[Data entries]
━━━━━━━━━━━━━━━━━━━━━━━━━━━━━━
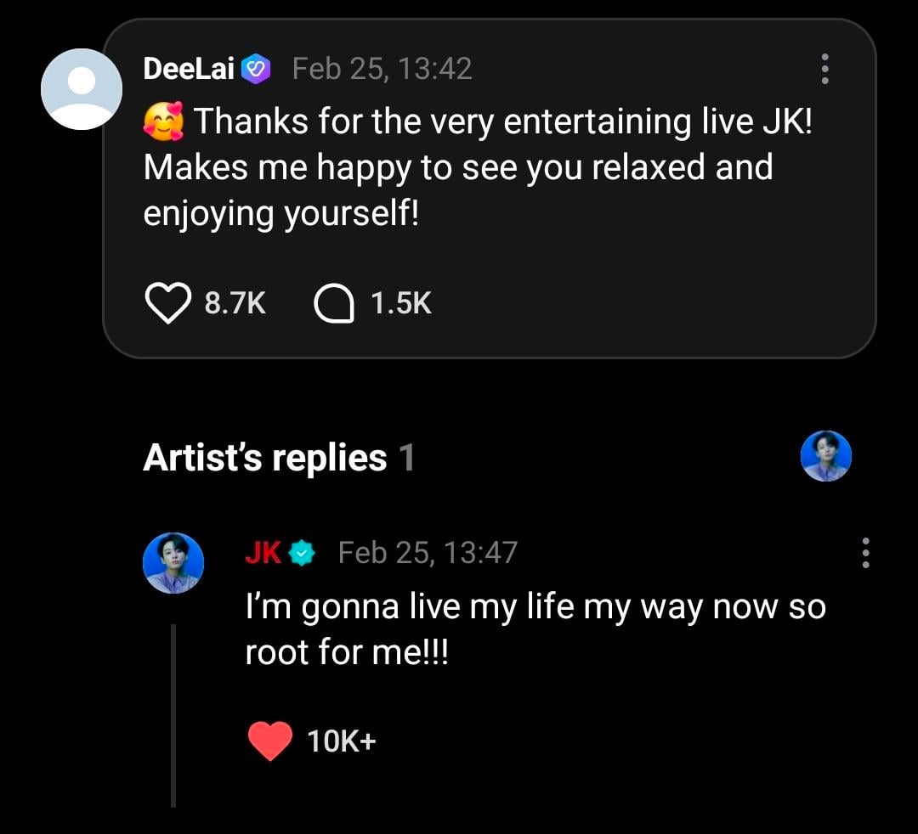Click the artist avatar beside Artist's replies
This screenshot has height=834, width=918.
point(826,456)
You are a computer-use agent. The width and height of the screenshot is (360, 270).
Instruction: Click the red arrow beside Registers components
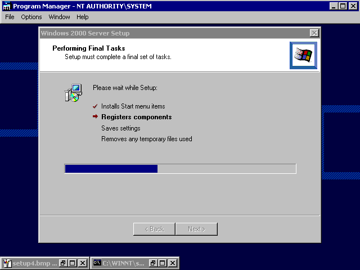tap(95, 117)
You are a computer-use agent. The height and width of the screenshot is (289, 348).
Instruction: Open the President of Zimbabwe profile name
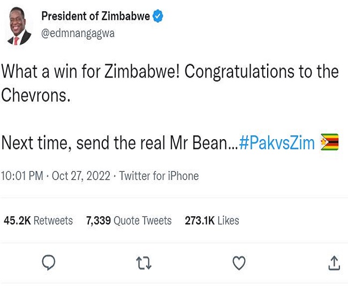pyautogui.click(x=95, y=17)
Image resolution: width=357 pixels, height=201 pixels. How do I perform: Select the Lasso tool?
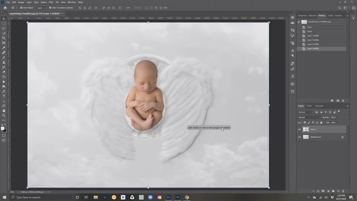pyautogui.click(x=4, y=28)
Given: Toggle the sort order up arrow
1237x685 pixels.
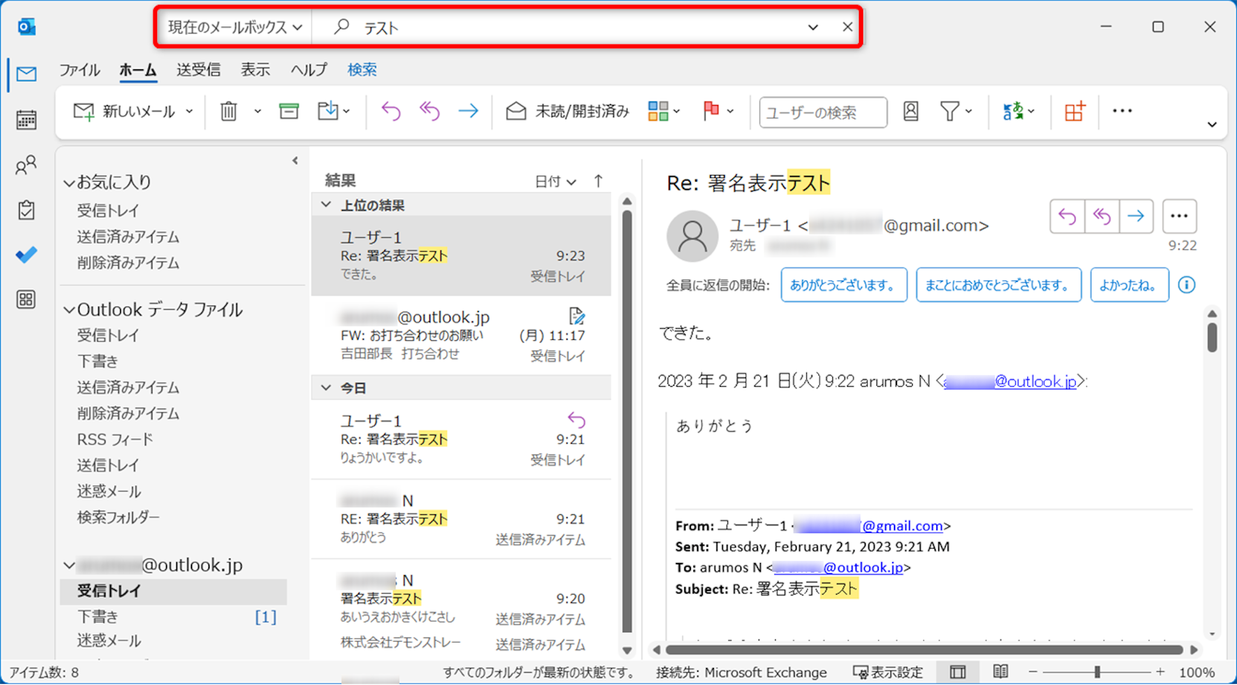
━━━━━━━━━━━━━━━━━━━━━━━━━━━━━━
• WORK REQUIRED
Output each line of the records above as a numbered list, skipping blank lines and omitting the pictures.

• OUTPUT BELOW
1. Click the artist avatar beside Artist's replies
2. This screenshot has height=834, width=918.
3. point(826,456)
4. You are a computer-use agent. The width and height of the screenshot is (360, 270).
5. Instruction: Click the red arrow beside Registers components
6. tap(95, 117)
7. You are a computer-use agent. The height and width of the screenshot is (289, 348).
8. Instruction: Open the President of Zimbabwe profile name
9. pyautogui.click(x=95, y=17)
10. Image resolution: width=357 pixels, height=201 pixels. How do I perform: Select the Lasso tool?
11. pyautogui.click(x=4, y=28)
12. Given: Toggle the sort order up arrow
13. 1237x685 pixels.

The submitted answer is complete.